_What to do_
Whenever a line of the records below contains the word "image", copy that line.

_Provided records_
------------------------------
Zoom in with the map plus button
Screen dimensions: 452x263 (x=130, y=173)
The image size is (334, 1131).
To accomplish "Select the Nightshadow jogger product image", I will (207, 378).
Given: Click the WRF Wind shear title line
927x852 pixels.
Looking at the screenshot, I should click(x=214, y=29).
------------------------------
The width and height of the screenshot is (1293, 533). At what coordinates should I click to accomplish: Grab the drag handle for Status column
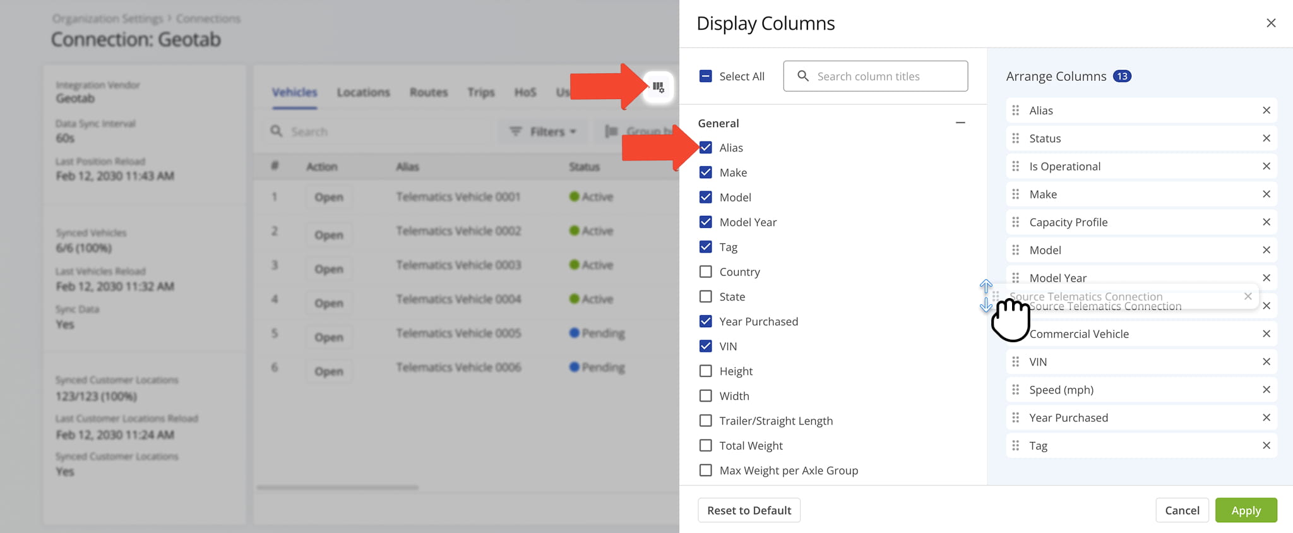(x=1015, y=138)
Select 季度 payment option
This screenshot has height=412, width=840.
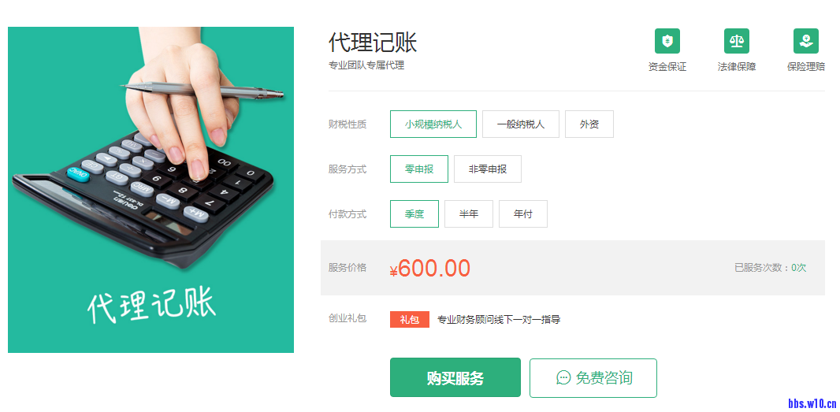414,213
------------------------------
_Your response_
The image size is (334, 1131).
To accomplish "Select the Nightshadow jogger product image", I will (207, 378).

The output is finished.